As she acknowledged in an email exchange with a Trump Organization lawyer named Jason Greenblatt, Ivanka Trump knew that the request for a net worth attestation required by Deutsche Bank was “going to be a problem.”
Not, apparently, for her father. Donald Trump ultimately claimed to Deutsche Bank that he not only had the $2.5 billion in net worth (exclusive of his brand) that the bank had required, he had over $4 billion in assets.
Ivanka Trump knew this claim was untrue. In fact, she had worked to negotiate a reduction in the asset requirement from $3 billion down to $2.5 billion based on her concerns.
Then, another gotcha moment by the state. As Lisa Rubin of MSNBC, who was in attendance during the testimony, summarized:
The AG’s lawyer just showed Ivanka proof that despite making a personal guaranty to Deutsche Bank in connection with the Old Post Office loan, Trump then entered into an agreement with his adult kids, through which each agreed to pay him money through their revocable trusts to ensure he could meet that obligation.
In other words, as Linda Richmond would say, “Trump’s personal guaranty was neither personal nor a guaranty! Discuss.”
When the loan terms based on these fraudulent representations came through, Ivanka Trump was ecstatic. “It doesn’t get better than this,” she gushed to Vrablic. “You are the best Rosemary!” she wrote in another. (Vrablic resigned her position in 2020 after her involvement in these questionable loans raised the concerns of prosecutors and an internal bank investigation was launched into her personal purchase of a piece property owned in part by Kushner, who was her client.)

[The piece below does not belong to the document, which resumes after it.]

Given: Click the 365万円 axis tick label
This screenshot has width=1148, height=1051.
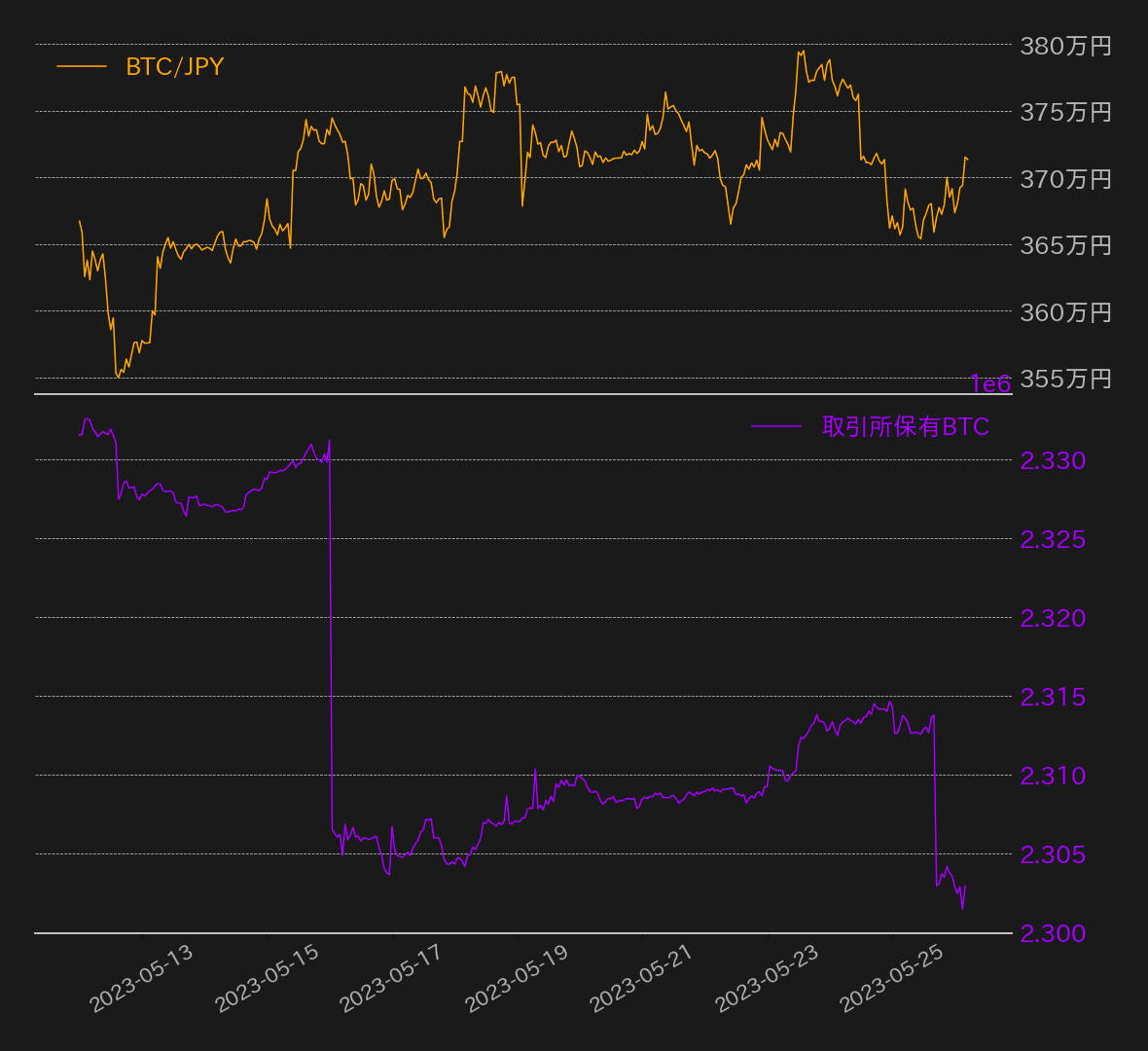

Legal impact of her testimony
So is Ivanka Trump in legal peril? Likely not, sad to say. In June, a New York appellate court dismissed her from the civil fraud suit on statute of limitations grounds. By 2016, she had wisely stepped away from running any of the company and assumed a position in the White House, and she doesn’t stand accused of any misconduct during that period.
But that doesn’t mean her testimony, however matter-of-factly and without drama it was given, won’t have a potentially significant impact on the trial. Because there is no jury in this case, Judge Engoron will be writing an opinion and making factual findings. Those findings will stand so long as there is substantial evidence in support of them. And through her testimony and authentication of documentary evidence, Ivanka Trump has laid a solid foundation for the rest of the case.

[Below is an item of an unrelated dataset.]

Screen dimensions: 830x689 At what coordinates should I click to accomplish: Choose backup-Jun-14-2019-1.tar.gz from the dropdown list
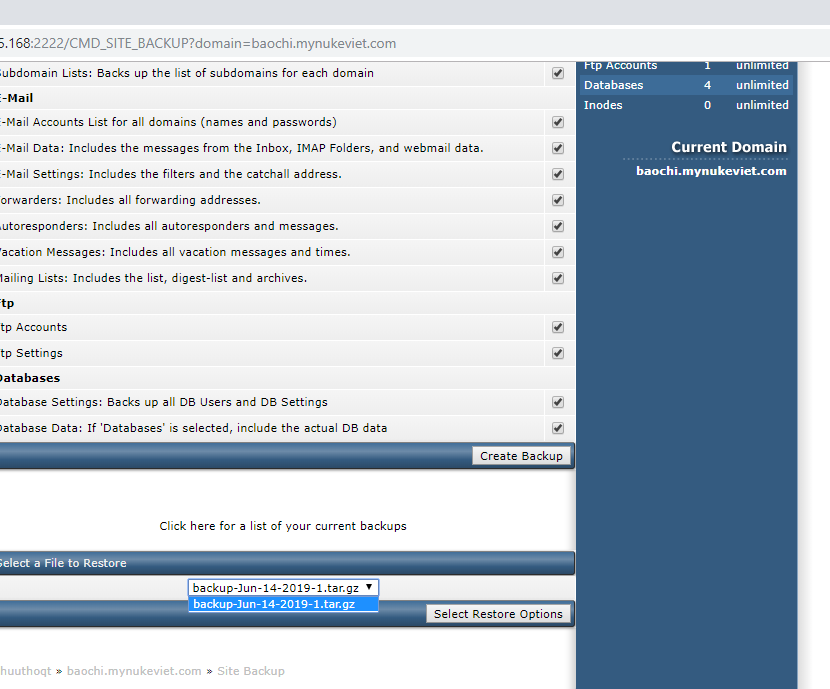274,604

She established that the obtaining of very favorable loan terms with low interest rates (“It doesn’t get better than this!”) was contingent upon two representations by her father, both of which she knew were fraudulent: the inflated statement of net worth (“going to be a problem”) and the personal guaranty (the one her dad wanted her to cover for him.)
Her testimony wasn’t like the wrestling match that Donald Trump got into earlier in the week. Rather, it was like a chess tournament, quiet and plodding—but with a checkmate at the end.